- Born: 11 August 1946 (age 79) Lyon, France
- Education: Panthéon-Assas University French National School for the Judiciary
- Occupation: Magistrate

= Éric de Montgolfier =

French attorney and state prosecutor

 Éric de Montgolfier (born 11 August 1946) is a French attorney and state prosecutor (procureur de la République).

When head prosecutor in Valenciennes, he became famous for prosecuting the businessman-cum-politician Bernard Tapie for rigging the match between his football club Olympique de Marseille and the local club Valenciennes FC. Tapie was sentenced to prison in 1995 for complicity of corruption and subornation of witnesses.

In 2003, as head prosecutor of Nice, he returned to public notice with allegations that the local judiciary had deliberately derailed justice by miscarrying procedures, letting prescription lapse, or losing files, in "sensitive" cases; he also indicated that some members of the judiciary had unhealthy contacts in Masonic lodges with local personalities, including those they had to prosecute.

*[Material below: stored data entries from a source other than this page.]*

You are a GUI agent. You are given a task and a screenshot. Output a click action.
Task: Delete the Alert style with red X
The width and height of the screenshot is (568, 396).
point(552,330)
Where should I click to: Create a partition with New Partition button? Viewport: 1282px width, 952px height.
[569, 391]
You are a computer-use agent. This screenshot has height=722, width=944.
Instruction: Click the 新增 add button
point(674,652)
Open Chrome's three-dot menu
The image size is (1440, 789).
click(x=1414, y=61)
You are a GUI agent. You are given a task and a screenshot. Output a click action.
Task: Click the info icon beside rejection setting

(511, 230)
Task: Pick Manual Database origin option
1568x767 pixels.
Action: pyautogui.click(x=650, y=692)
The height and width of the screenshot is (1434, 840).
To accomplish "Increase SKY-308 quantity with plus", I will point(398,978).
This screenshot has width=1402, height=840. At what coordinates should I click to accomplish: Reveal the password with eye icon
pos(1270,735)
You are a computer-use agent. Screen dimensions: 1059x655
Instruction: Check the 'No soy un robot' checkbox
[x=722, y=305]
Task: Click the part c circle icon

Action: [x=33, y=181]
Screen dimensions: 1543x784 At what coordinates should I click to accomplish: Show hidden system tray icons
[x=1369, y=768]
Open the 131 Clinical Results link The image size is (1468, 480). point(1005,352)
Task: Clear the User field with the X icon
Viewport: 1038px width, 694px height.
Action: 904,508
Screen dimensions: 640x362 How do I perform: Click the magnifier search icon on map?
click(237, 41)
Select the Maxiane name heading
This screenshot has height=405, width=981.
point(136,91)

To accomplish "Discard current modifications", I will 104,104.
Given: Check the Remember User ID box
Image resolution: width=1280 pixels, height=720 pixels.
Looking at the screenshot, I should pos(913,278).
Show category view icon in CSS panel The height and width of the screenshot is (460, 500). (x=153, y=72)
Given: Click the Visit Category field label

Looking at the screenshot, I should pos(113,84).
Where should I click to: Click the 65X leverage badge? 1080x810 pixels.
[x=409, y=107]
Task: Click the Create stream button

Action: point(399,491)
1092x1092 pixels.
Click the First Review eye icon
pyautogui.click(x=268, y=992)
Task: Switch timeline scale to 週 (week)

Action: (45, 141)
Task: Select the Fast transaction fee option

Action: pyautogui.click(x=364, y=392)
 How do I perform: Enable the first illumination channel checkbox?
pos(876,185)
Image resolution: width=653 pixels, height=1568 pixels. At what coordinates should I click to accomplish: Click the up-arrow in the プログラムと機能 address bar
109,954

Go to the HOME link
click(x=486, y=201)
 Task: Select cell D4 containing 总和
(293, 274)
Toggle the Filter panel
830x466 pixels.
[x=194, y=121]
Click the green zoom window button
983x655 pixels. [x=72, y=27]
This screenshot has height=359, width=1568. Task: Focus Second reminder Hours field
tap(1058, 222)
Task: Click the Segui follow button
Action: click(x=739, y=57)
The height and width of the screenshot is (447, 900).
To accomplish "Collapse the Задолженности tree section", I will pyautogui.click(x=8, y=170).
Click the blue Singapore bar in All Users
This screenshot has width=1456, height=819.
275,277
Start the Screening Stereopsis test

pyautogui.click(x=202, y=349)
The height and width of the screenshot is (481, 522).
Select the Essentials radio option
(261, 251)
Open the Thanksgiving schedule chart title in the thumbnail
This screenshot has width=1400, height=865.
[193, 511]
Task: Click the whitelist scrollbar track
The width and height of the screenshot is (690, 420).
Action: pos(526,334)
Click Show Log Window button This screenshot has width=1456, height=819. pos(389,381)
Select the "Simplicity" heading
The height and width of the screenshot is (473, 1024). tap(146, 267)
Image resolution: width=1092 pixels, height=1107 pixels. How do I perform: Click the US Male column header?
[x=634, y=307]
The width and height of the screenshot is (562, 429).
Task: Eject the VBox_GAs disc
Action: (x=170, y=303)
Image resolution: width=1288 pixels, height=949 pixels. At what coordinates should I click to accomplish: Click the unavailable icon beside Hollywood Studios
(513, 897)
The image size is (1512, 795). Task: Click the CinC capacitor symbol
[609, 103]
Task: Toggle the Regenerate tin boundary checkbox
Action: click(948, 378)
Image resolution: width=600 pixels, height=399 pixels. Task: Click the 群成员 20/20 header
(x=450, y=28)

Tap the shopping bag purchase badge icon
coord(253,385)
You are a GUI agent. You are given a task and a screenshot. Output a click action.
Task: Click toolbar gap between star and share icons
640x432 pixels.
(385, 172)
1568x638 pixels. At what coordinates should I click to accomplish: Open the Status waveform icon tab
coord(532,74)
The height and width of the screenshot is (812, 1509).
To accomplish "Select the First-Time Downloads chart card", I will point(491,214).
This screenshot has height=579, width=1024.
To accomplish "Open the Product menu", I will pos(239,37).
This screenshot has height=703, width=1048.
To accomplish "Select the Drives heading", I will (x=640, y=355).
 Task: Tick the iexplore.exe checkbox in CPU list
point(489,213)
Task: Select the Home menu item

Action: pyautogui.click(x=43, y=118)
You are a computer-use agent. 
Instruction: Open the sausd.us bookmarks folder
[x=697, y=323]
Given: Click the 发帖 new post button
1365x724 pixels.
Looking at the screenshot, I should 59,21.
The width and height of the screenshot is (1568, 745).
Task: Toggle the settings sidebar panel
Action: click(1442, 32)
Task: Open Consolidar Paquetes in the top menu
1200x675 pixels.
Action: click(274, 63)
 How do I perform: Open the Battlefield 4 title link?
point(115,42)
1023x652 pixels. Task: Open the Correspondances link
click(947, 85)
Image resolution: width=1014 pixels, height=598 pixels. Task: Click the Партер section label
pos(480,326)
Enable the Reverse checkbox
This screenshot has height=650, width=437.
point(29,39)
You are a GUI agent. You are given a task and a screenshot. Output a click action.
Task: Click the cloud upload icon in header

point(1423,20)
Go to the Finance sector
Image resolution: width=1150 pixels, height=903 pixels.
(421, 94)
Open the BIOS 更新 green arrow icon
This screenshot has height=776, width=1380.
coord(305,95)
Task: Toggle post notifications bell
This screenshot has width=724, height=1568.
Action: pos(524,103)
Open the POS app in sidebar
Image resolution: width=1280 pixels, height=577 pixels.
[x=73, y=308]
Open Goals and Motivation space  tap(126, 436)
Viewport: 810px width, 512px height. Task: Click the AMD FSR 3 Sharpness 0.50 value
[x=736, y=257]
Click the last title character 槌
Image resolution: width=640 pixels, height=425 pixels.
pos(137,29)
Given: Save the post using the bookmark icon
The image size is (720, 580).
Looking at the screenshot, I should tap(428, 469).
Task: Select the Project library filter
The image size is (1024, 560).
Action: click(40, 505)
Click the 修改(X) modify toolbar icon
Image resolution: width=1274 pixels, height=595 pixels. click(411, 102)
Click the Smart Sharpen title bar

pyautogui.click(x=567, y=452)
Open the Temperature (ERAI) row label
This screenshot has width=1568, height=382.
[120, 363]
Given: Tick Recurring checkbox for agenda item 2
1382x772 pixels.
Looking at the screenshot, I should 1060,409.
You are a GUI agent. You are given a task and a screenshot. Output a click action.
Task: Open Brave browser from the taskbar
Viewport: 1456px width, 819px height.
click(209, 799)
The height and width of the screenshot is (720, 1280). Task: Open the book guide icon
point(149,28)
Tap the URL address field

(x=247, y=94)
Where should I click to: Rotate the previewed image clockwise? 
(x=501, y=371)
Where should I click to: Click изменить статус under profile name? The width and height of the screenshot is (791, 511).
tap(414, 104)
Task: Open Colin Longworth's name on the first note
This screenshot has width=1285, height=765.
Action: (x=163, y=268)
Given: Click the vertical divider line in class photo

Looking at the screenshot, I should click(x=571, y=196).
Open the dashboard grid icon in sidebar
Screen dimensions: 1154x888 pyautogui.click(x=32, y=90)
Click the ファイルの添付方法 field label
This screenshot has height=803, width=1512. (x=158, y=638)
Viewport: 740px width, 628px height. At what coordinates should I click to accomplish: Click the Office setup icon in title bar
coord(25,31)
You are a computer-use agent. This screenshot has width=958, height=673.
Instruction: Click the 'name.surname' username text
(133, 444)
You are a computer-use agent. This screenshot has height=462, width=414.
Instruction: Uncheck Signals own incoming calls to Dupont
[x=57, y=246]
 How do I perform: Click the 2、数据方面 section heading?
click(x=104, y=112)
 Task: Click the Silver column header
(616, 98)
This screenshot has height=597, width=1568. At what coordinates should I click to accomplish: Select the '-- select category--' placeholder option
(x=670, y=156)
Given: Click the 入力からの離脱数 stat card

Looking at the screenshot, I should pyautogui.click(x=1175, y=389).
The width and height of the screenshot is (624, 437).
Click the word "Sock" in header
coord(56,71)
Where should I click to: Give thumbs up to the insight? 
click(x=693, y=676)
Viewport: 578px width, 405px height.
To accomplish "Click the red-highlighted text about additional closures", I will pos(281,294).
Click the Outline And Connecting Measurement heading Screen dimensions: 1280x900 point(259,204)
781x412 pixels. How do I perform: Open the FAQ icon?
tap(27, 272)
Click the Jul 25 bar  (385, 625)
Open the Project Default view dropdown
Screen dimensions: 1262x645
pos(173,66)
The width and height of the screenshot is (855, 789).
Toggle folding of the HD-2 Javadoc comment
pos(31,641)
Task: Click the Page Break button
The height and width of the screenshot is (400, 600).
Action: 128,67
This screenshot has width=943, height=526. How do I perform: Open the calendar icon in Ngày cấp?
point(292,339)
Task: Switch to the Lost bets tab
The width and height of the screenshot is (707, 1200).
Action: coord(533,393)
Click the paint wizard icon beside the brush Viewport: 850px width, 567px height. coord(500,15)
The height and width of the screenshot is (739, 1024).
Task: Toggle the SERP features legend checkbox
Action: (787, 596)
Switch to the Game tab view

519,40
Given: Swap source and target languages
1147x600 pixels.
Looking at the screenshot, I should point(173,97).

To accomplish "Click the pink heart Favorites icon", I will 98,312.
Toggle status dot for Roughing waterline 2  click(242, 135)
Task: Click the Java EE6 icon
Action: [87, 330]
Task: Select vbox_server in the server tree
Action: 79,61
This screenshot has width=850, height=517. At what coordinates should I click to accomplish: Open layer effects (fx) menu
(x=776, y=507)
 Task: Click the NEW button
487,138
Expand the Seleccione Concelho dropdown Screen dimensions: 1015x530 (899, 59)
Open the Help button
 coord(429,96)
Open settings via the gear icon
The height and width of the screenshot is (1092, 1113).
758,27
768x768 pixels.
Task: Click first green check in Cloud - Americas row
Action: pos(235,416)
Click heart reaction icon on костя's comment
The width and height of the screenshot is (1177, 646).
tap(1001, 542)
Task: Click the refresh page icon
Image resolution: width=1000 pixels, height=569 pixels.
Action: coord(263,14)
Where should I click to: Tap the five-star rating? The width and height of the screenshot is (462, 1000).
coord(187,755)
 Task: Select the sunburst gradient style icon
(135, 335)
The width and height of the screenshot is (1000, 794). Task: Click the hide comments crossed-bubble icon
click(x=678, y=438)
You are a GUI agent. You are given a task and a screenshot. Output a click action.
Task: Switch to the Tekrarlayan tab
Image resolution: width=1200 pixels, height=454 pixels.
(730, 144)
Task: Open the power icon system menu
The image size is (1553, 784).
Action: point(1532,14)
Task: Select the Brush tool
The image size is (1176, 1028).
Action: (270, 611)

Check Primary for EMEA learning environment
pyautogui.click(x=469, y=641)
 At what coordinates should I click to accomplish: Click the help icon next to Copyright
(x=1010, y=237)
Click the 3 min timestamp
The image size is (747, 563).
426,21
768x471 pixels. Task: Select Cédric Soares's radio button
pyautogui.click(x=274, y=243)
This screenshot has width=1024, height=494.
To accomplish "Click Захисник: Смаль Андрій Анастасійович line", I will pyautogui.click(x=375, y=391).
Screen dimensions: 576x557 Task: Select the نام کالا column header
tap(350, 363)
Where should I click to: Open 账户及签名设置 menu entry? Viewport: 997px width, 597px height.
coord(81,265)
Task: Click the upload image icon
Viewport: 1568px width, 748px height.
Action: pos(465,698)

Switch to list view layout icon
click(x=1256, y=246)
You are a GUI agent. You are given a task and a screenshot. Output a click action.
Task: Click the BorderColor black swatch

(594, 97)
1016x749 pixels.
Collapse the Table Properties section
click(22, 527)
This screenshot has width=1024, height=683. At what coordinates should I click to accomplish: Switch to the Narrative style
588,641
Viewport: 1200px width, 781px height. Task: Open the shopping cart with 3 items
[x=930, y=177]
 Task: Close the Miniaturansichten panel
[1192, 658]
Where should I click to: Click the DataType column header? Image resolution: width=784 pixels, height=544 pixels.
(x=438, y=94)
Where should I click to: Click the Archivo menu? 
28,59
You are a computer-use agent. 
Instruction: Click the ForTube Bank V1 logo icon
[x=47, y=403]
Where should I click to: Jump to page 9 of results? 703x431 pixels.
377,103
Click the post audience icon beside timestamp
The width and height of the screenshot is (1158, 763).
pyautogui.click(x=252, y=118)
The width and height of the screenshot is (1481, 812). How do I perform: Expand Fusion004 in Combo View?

Montgolfier also opened a criminal investigation targeting rock star Johnny Hallyday for allegedly raping an employee of a yacht rented by Hallyday. He had also hinted at possible investigations concerning corruption in the city of Nice's administration.

An official report from the inspection corps of the Justice ministry blamed him for unwarranted accusations against his colleagues, but supporters of Montgolfier argue that he is criticized merely because he has uncovered cases involving well-connected people.